Probably the toughest role is that of the Evangelist, who not only must sing narration in the forms of long paragraphs of prose set to melodies with irregular speechlike rhythms, but must also negotiate many difficult intervals. Karl Dent performed these tasks with aplomb. Tim Krol, as Jesus, did a commendable job as the traditional sweet tenor evoking innocence and quiet strength. Charles Austin, as Pilate, gave his customary flamboyant performance with excellent tone and control, and brought an interpretation of Pilate as rather more evil than the text itself implies, a Machiavellian who is all too willing to acquiesce in a kangaroo trial if it solves an immediate problem for his administration. Perhaps Austin's performance was somewhat overstated when contrasted with that of Stanley Warren. This accomplished tenor demonstrated a beautiful tone in the aria "O meine Seel," but lacked the commanding volume and personality of Austin and seemed overpowered by the strings. (Since Bach seldom indicated dynamics, the conductor could remedy this particular detail by instructing the strings to lower the volume for that aria.) Warren showed more virtuosity in the aria "Erwage, sein blutgefarbter Rukken," with some clarion notes attained with little effort. Two female roles complete the roster of soloists. In arias that place stringent demands on a soprano's instrument, Leigh Shipman produced controlled high notes with masterful ability to control vibrato. And Stephanie Prewitt, especially in the "Es is vollbrecht" aria, demonstrated the rich midrange of the mezzo.

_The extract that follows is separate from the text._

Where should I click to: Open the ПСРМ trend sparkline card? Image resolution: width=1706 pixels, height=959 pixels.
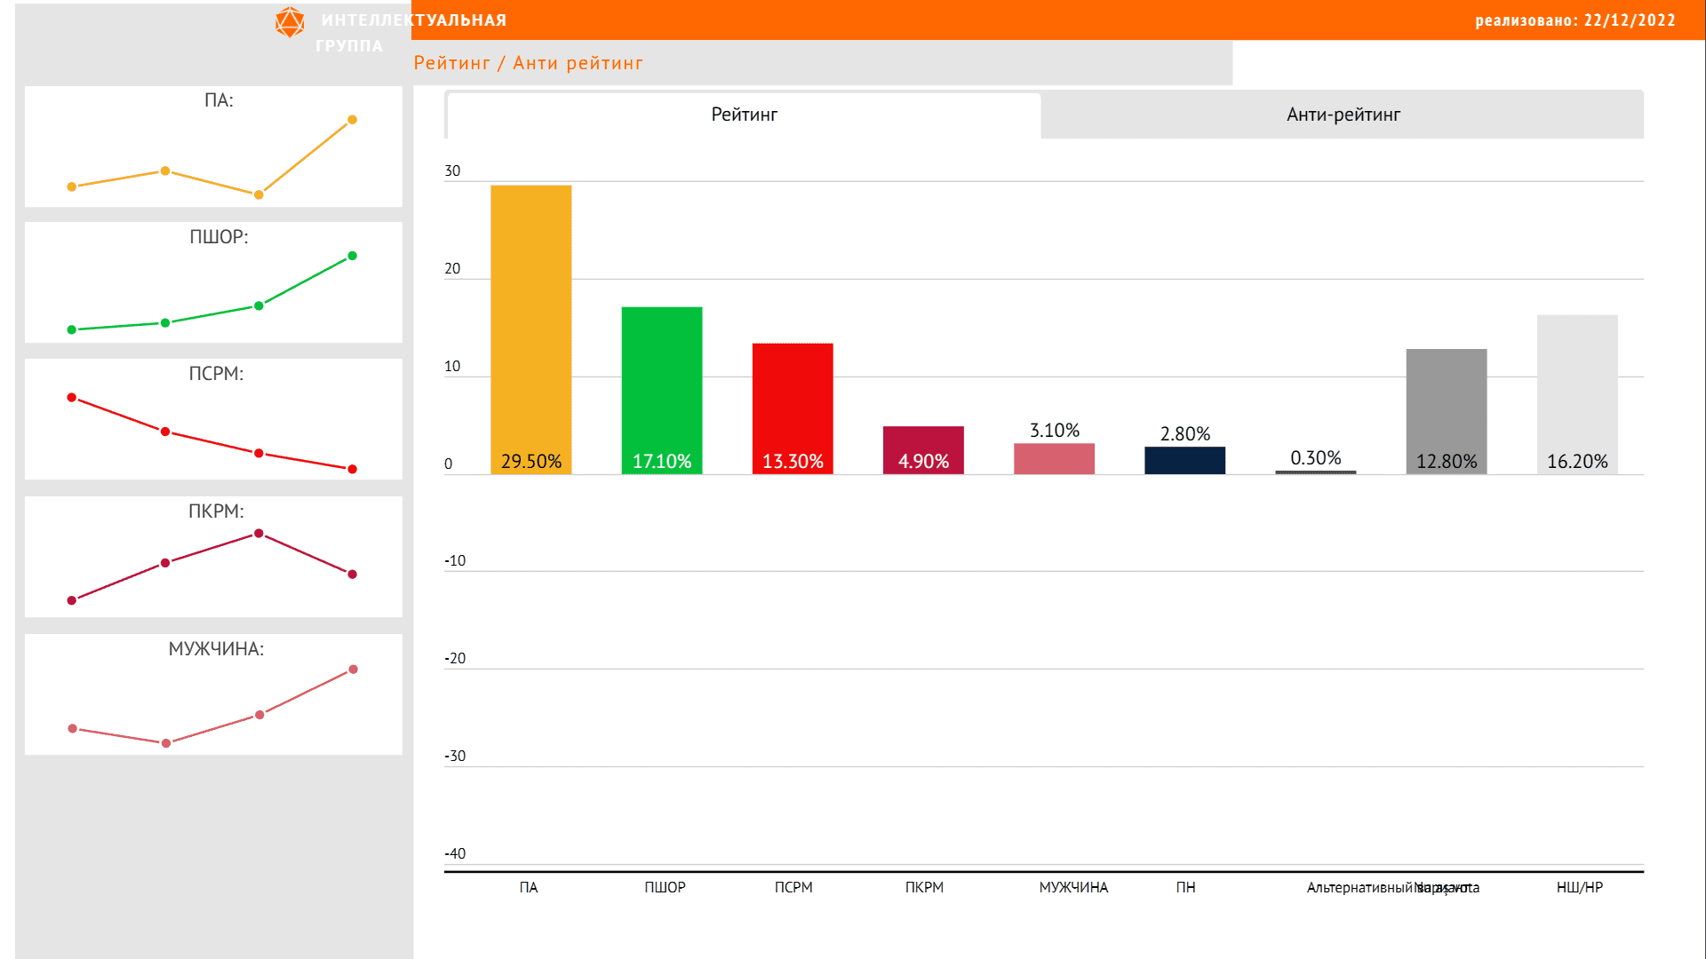pos(213,419)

The Conspirare Choir mirrored the (pardon the expression) passion of its conductor with a performance that was not only faithful to the notes Bach penned, but also to the spirit of the drama. The Conspirare Orchestra performed competently, especially toward the beginng when the orchestra is required to create a dense, busy texture. However, in musicality they are somewhat outshone by their rivals across downtown at St. David's, notably occasional less-than-perfect pitch and intonation in the low strings.

The New Texas Music Works is to be commended, not only for bringing masterworks (and less famous gems) to the Austin public, but in offering interpretations that go beyond a recitation of the written score to evoke the drama and emotions of our own time. Those familiar with Bach's Toccata in D Minor are aware of the Master's penchant for the macabre; in the St. John Passion we are presented with a horror story in which an innocent is tortured and slain according to the bloodthirsty principles we speciously call 'justice.' In a time when even Texans are starting to question the righteousness of wholesale lethal injections, this performance offered its audience a most uncomfortable allegory.